May Amelia’s brothers and the boys at school are pranksters and she’s always on the wrong end of their jokes. But the boys are not her biggest obstacle. May Amelia’s relationship with her father is a much bigger struggle: “Pappa says I’m Just Plain Stupid because I Never Pay Attention and that he would rather have one boy than a dozen May Amelia’s because Girls Are Useless.”
The struggles in the story are balanced with wonderful, wry humor. A neighbor, Old Man Weilen, continually asks May Amelia whose boy she is no matter how many times she’s tells him she ain’t no boy.

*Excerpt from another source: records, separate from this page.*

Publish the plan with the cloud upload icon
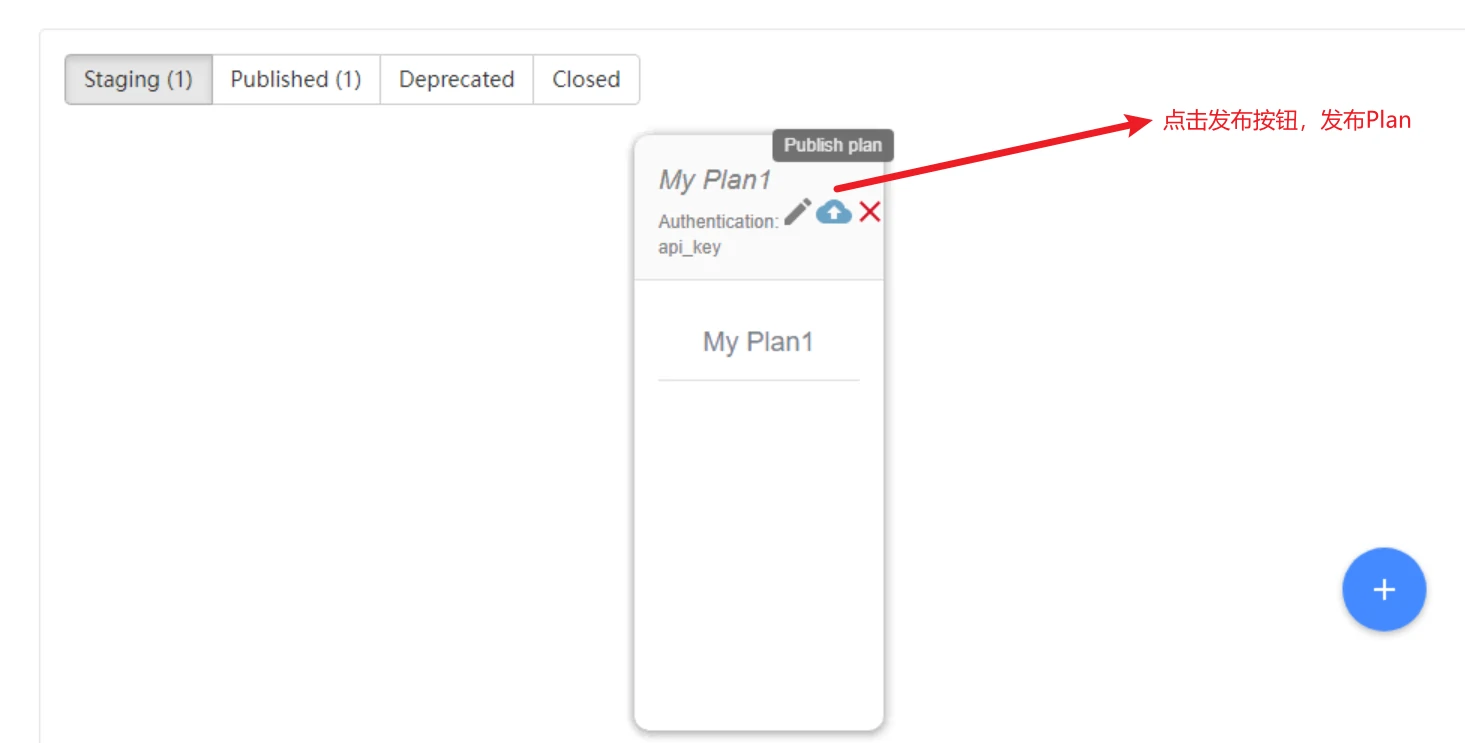Viewport: 1465px width, 743px height. coord(834,212)
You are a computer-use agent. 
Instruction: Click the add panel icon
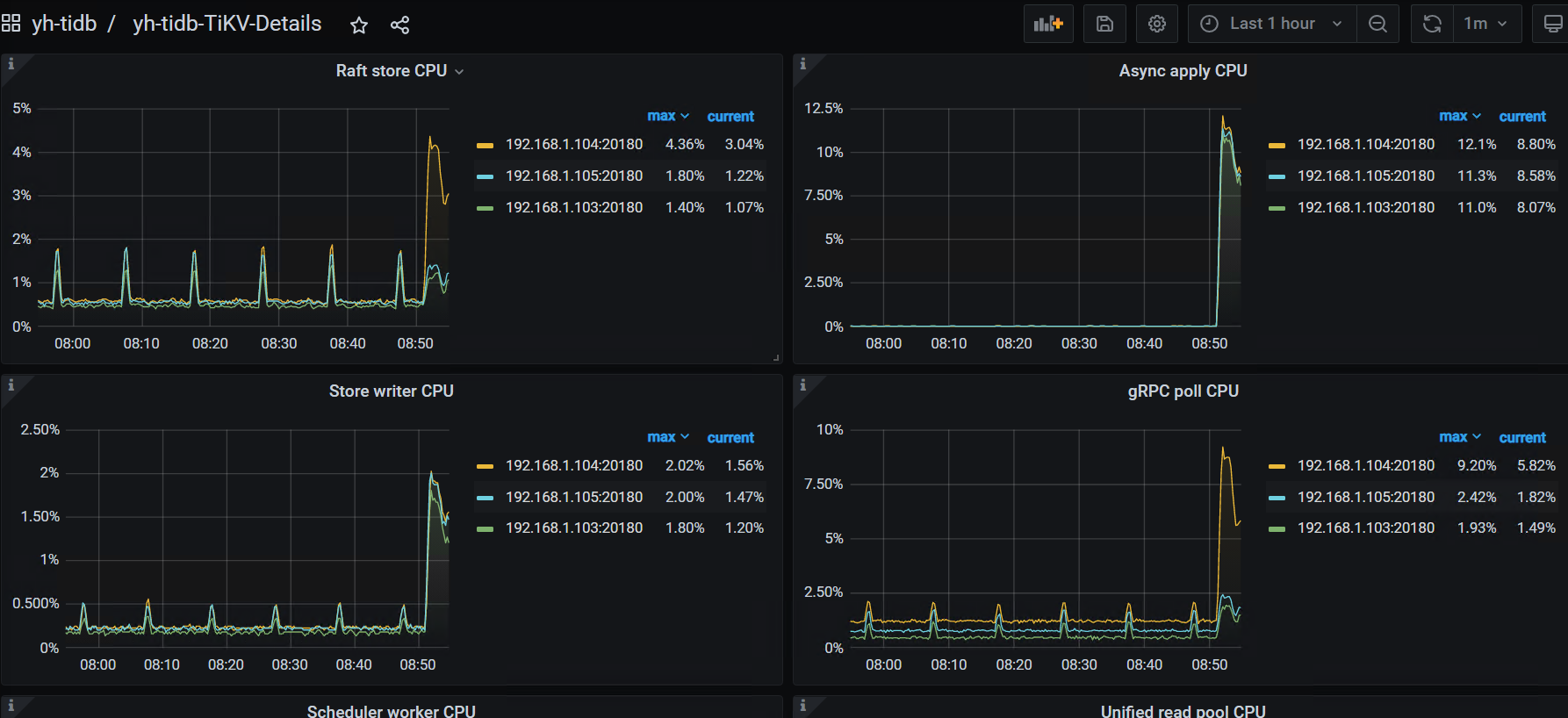click(1048, 24)
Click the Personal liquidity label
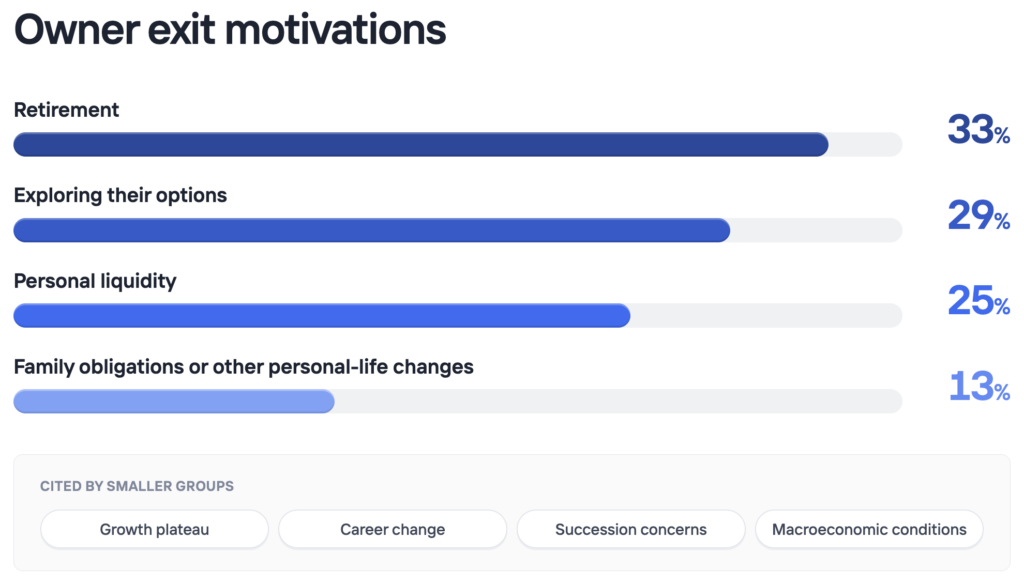This screenshot has width=1024, height=585. point(95,281)
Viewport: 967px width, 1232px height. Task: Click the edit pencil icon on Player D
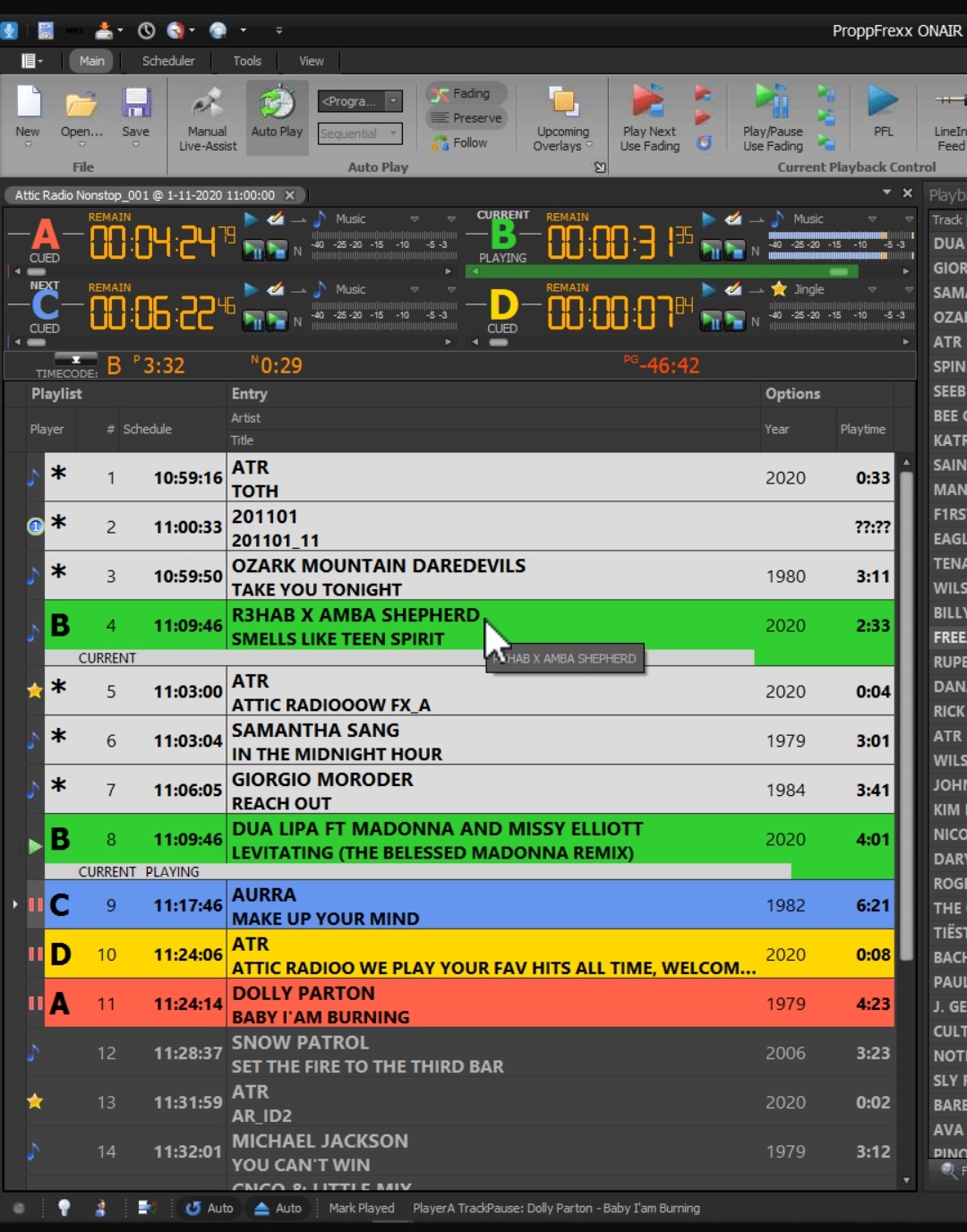tap(733, 289)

A bull named Friendly terrorizes the children at school, and May Amelia helps her favorite Uncle come up with new ways to die whenever she sees him. The story is a kind of romp through silliness and hardship.
The unusual first person narrative doesn’t have a single quotation mark in the entire book, and yet I was never lost as to who was speaking, and the narrative moves at a nice clip. The author capitalizes words in the middle of sentences for emphasis, which some may see as a device but which I feel strengthens her characterization.
The book is full of surprising tragedy which gives the book weight to balance the twang of the dialogue. It’s not a “cute” story. It has heart, spirit, and endearing characters.